Dataset excerpts

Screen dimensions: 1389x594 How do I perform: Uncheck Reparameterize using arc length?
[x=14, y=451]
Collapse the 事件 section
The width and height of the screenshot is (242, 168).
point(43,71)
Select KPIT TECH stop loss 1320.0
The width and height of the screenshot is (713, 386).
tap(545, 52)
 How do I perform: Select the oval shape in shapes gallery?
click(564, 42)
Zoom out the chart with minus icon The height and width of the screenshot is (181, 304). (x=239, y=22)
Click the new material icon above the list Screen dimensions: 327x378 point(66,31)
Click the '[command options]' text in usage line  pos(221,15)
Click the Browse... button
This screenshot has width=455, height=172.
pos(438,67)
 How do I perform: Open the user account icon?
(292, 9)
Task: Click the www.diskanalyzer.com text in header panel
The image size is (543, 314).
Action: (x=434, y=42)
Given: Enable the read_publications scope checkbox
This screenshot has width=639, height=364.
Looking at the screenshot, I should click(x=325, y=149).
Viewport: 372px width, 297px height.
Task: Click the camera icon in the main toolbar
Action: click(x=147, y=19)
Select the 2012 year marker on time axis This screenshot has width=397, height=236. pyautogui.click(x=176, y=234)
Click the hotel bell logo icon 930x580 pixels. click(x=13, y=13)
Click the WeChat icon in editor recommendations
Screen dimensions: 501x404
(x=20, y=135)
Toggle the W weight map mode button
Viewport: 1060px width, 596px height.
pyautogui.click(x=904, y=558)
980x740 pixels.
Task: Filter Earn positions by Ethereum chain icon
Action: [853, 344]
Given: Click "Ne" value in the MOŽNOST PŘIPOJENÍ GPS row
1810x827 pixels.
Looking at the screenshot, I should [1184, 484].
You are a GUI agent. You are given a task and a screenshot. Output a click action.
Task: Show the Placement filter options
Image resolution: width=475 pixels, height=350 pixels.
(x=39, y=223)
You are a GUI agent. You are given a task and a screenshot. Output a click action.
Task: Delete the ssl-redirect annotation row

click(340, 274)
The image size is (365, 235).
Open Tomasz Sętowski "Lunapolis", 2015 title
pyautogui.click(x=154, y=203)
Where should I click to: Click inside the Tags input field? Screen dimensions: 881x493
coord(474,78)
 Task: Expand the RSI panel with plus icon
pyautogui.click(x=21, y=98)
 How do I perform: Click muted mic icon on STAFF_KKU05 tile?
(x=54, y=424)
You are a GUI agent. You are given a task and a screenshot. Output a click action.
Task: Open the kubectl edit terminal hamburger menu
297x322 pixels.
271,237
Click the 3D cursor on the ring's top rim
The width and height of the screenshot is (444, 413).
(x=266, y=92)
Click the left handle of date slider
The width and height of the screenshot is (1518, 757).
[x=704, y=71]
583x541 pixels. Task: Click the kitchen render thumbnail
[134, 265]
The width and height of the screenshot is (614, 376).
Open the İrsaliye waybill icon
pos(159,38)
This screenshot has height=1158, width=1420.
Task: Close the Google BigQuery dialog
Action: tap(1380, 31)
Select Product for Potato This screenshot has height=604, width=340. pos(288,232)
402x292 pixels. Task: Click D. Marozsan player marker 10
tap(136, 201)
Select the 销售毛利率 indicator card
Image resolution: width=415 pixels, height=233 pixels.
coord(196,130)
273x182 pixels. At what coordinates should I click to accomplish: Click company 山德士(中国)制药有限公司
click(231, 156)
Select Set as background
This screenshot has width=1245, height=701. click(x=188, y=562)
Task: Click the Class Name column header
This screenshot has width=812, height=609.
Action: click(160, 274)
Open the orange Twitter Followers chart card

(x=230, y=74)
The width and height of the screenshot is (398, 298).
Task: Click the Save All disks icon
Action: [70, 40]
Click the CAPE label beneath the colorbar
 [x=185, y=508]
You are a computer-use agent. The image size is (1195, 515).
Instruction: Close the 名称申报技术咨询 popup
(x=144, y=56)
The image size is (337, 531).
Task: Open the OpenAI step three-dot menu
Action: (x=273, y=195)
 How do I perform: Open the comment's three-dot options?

What you have to do
Copy out the lines starting at the one containing "Click the CAPE label beneath the colorbar" and ending with the last line of the entries. Include nothing else.

Task answer
Click the CAPE label beneath the colorbar
 [x=185, y=508]
You are a computer-use agent. The image size is (1195, 515).
Instruction: Close the 名称申报技术咨询 popup
(x=144, y=56)
The image size is (337, 531).
Task: Open the OpenAI step three-dot menu
Action: (x=273, y=195)
 How do I perform: Open the comment's three-dot options?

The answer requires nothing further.